Cities across the globe face unprecedented challenges as a result of ever-increasing pressure from climate change, migration, ageing populations and resource shortages. In order to guarantee a sustainable global future, these issues demand radical new approaches to how we govern our cities.
Providing new research and thinking about cities, their governance and innovative models of planning reform, this timely and important book compares the UK with an array of international examples to examine cutting-edge experimentation and innovation in new models of governance and urban policy.
The flagship text of the Urban Policy, Planning and Built Environment series, this broad but accessible volume is ideal for students and provides an authoritative single point of reference for teaching.
The notion, and practice, of devolving power to communities is now widespread, and since 2010 has been a particularly important element of the reforms to urban governance instituted by successive UK Governments.
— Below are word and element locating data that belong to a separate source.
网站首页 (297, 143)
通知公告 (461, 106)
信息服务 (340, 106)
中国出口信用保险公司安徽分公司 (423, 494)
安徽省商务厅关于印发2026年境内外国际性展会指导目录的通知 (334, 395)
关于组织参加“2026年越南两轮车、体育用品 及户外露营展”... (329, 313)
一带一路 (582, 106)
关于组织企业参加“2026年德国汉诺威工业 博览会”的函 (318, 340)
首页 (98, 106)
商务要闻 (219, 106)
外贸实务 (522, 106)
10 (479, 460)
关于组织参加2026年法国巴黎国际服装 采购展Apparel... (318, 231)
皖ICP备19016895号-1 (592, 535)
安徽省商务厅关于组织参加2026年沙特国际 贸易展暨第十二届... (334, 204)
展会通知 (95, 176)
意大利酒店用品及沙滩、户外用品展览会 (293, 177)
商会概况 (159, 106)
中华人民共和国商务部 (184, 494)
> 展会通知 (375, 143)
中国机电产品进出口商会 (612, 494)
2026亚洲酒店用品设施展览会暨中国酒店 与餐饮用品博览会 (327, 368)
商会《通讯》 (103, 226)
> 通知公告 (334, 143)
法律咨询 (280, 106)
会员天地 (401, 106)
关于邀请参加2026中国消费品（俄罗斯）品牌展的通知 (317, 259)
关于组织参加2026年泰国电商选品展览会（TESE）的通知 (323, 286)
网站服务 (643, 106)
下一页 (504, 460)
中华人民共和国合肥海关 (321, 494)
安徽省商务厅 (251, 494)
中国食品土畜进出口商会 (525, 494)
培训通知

There has been a great deal of entirely justifiable scepticism about this, but recent evidence suggests that there may be scope for some of the reforms, specifically new “Neighbourhood Plans”, to play a progressive and emancipatory role in cities. This chapter reviews the contested history of governance at the community scale, considering both the formal devolution of power and more radical community-led approaches. It contrasts a predominantly top-down approach in England with seemingly more genuine attempts at devolution elsewhere, and introduces empirical data on Neighbourhood Plans in urban areas.
This chapter summarises and synthesises the preceding chapters, discussing a series of themes which have emerged. The first is the interaction between the levels of devolution which have been the focus of each chapter, reflecting upon overlaps between them and cumulative impacts of changes to different levels of governance. The second is that Brexit has dominated UK governance to an unhealthy degree, casting a long shadow over other issues, including localism. The third is the impact of ‘austerity’ and the reductions in central and local state spending consequent on it, and the fourth follows – that poorer people are consistently losing out from every round and type of reform. Our conclusion is, therefore, that localism as it has been instantiated in the UK has overall been a regressive force, but that this need not necessarily be the case – whilst we identify few lessons for other places, there is scope to work within and around formal governance frameworks to have a more positive impact.
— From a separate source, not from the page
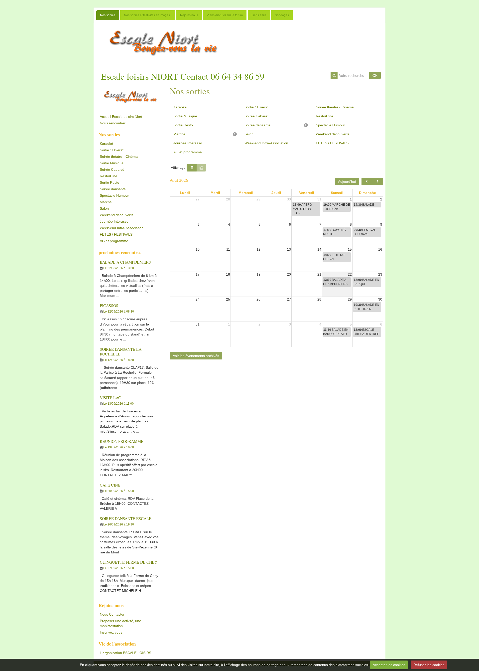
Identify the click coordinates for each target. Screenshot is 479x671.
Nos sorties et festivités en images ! (147, 15)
This chapter considers the pressures and drivers for change facing cities all over the world, specifically in England, and identify the range of governance approaches adopted to confront them. It situates the discussion in the subsequent chapters within wider frameworks of urban governance, including the theoretical and analytical tools which can be used to explore governance practices.
This chapter considers how the different nations within the UK are approaching issues of city governance. This includes an exploration of how the UK Government, responsible for England, has changed its regime funding and policy for cities; and how the devolved administrations of Wales, Scotland and Northern Ireland are proceeding in different or similar ways.
This chapter examines England’s sub-national policy architecture and the ways in which successive governments have attempted to address the ‘growth gap’ between London and the rest of the UK. Following a discussion of previous initiatives such as the Northern Way, the chapter considers recent developments at the regional scale including the Northern Powerhouse, Midlands Engine and recent developments in the South West. This centres on a discussion about how cities which have been long-standing competitors can collaborate and, learning from other large scale urban agglomerations, who the key actors are to make this happen.
This chapter charts the demise of the regional agenda and the shift towards city-regional thinking which has underpinned much of the recent devolution agenda. Considering the similarities to the metropolitan architecture of the 70s and 80s, this discusses the emergence of Local Enterprise Partnerships through to Combined Authorities. This sets the scene for a broader discussion of the Devolution Deals being agreed at the city region level. In doing so, the chapter takes a broader look at how city regions function and, in particular, how districts can cooperate towards collective goals. This draws down recent examples from the emerging devolution deals, including how new metro-mayors are exercising their powers within their city regions, as well as lessons that can be learnt from the now nearly 20-year-old London Mayoral post.
Some have argued that reforms to urban governance in the UK in recent years have “hollowed out” the local level, emphasising the levels “above” and “below” it. This reflects a broader perceived loss of focus on cities themselves, but a great deal of power and responsibility still remains at the local authority level. This chapter considers how local government autonomy has changed in recent years, within the context of a broader history of local government in the UK. It then reflects upon the “entrepreneurial turn” in local government, for some a consequence of reduced funding for local authorities, and considers recent evidence of a return to “municipal socialism” in England and beyond.